In a symbolic move Thursday, the 300 legislators elected May 6 were sworn in for just one day. A caretaker government has been appointed to lead Greece until the new election but it can’t make any binding decisions.
Meanwhile Antonis Samaras’s conservative New Democracy Party, which backs the country’s international bailout, has retaken the lead from the anti-bailout radical leftist SYRIZA, a poll showed on Thursday, the first published since a new election was called for June 17. If elections were held now, New Democracy would win 26.1 percent of the vote compared with SYRIZA’s 23.7 percent, according to the MARC/Alpha survey conducted on May 15-17. Based on this result, New Democracy would win 123 seats, the pollsters said. Combined with the 41 seats projected to be won by the Socialist PASOK, Greece’s two major pro-bailout parties would command a 14-seat majority in the country’s 300-strong parliament.
Polls last week had showed the anti-bailout SYRIZA placing first in the election, causing alarm across the EU. European leaders have said that unless the next Greek government is committed to the bailout, Greece would face certain bankruptcy and ejection from the euro. First place comes with an automatic bonus of 50 seats, meaning even the slightest edge could be pivotal in determining the makeup of the next government.
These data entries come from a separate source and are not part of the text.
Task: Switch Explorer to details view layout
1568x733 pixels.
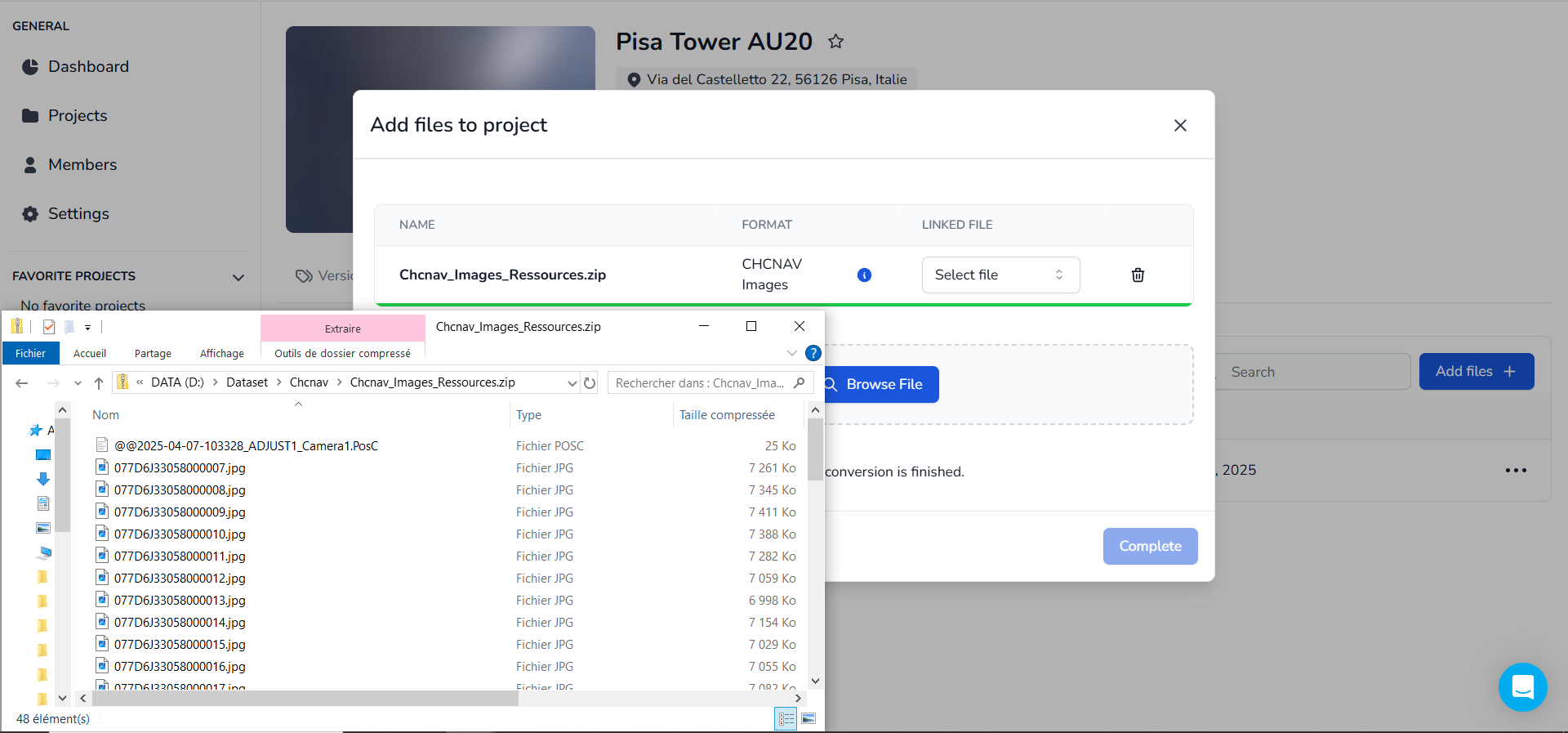Action: tap(786, 719)
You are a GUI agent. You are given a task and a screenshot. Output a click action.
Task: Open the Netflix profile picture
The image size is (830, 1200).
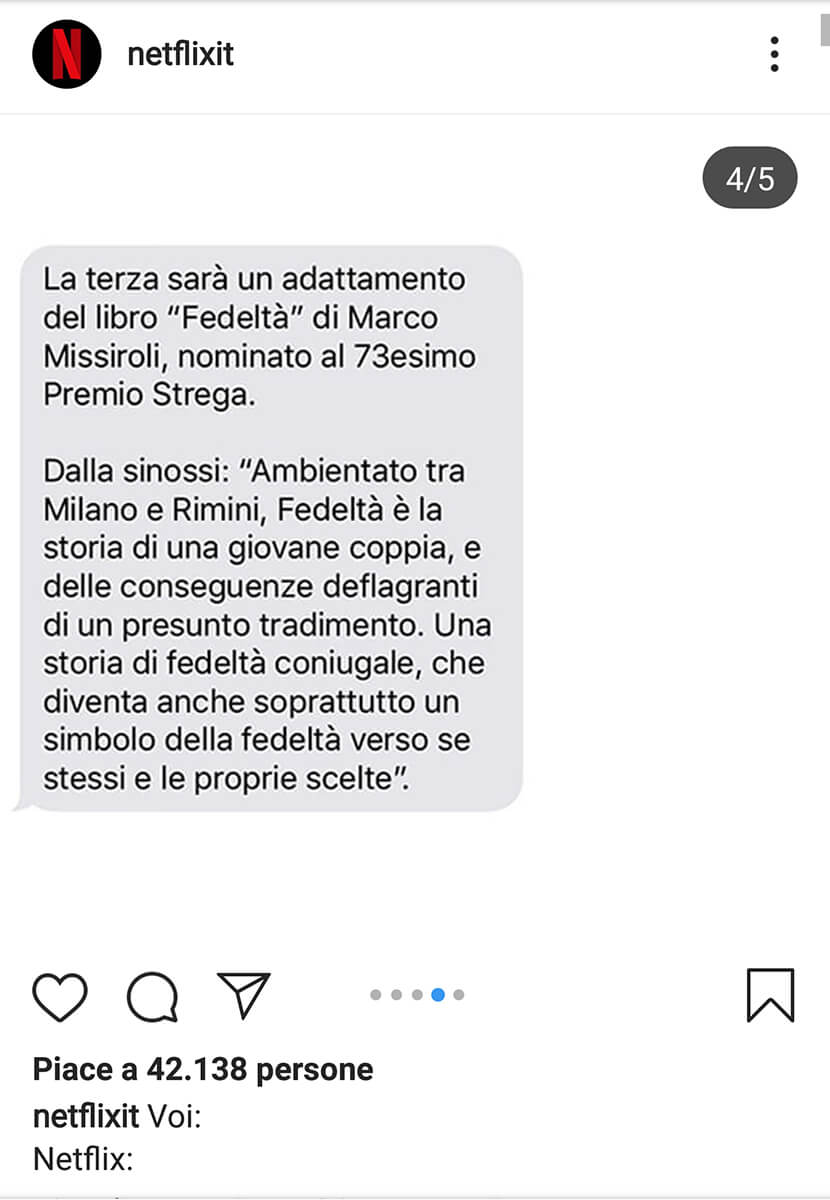[66, 54]

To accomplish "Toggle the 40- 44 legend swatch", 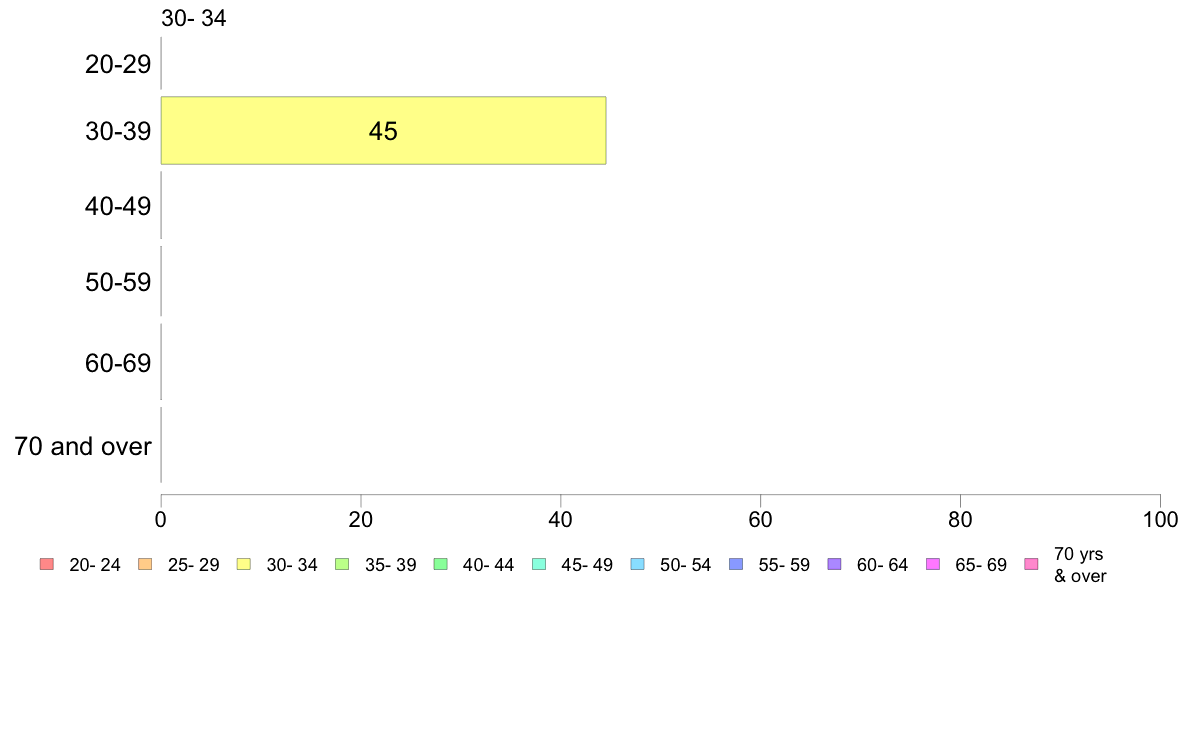I will (440, 564).
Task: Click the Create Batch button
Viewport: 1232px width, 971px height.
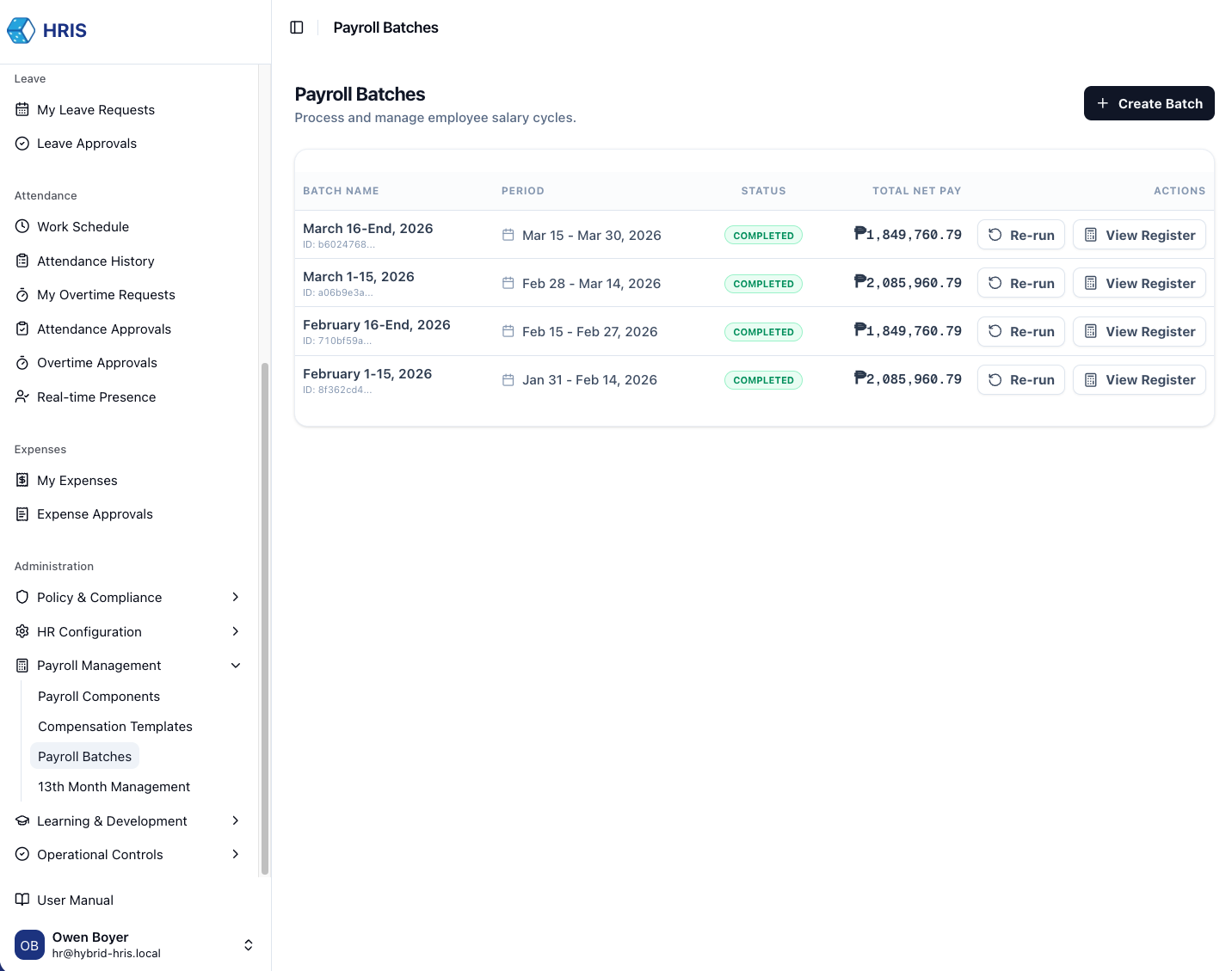Action: click(1149, 103)
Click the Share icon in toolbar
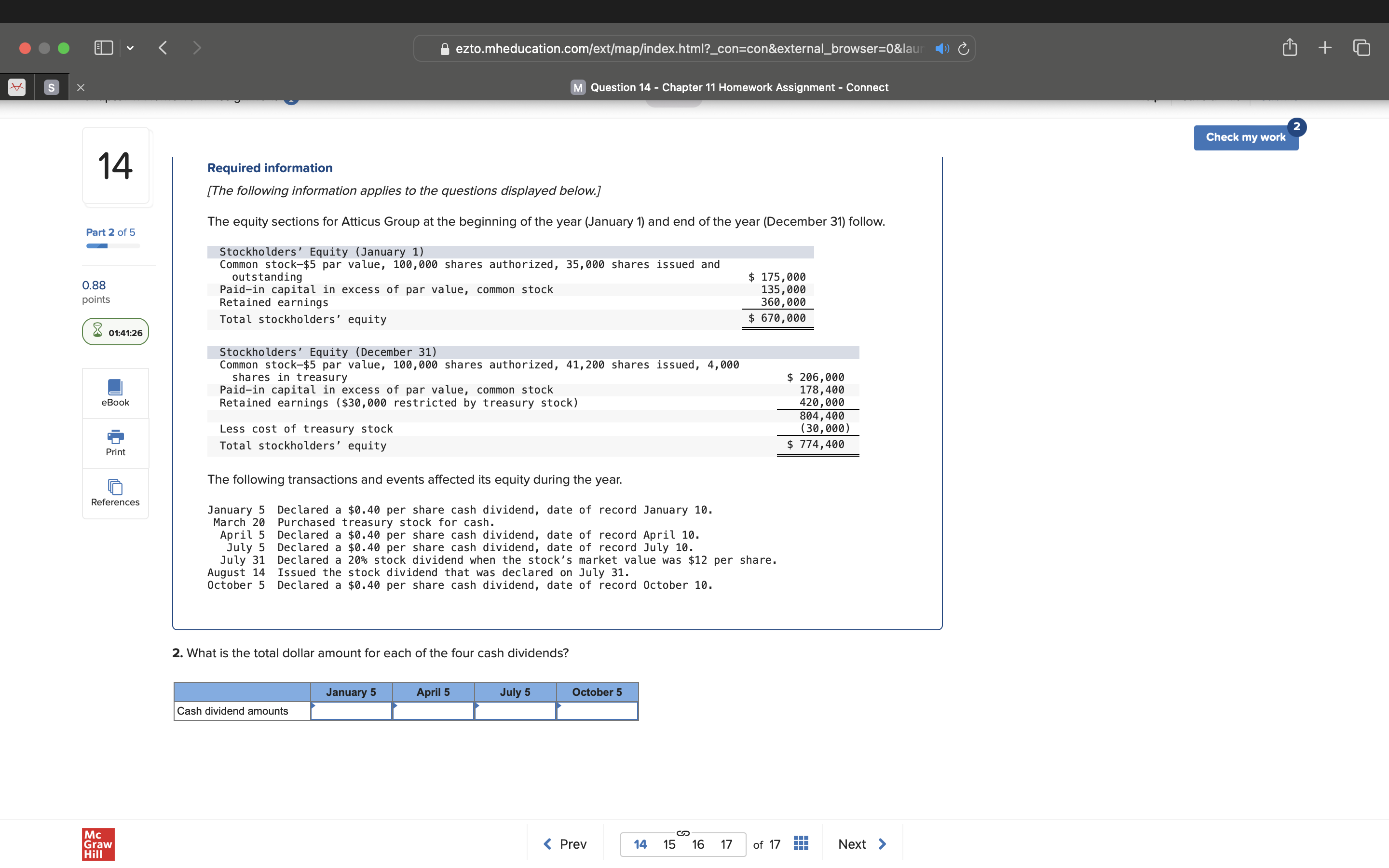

New Democracy placed first in an inconclusive May 6 election, but it and PASOK took a severe beating, punished for the severe austerity policies associated with the country’s EU/IMF-led bailout which they backed. That left pro- and anti-bailout parties almost evenly divided. After parties failed to form a government, President Karolos Papoulias called repeat elections for June 17. Support for the leftist SYRIZA, which vehemently rejected the bailout, soared in the May 6 election and has risen further since, as anti-bailout voters rallied behind its 37-year-old leader Alexis Tsipras.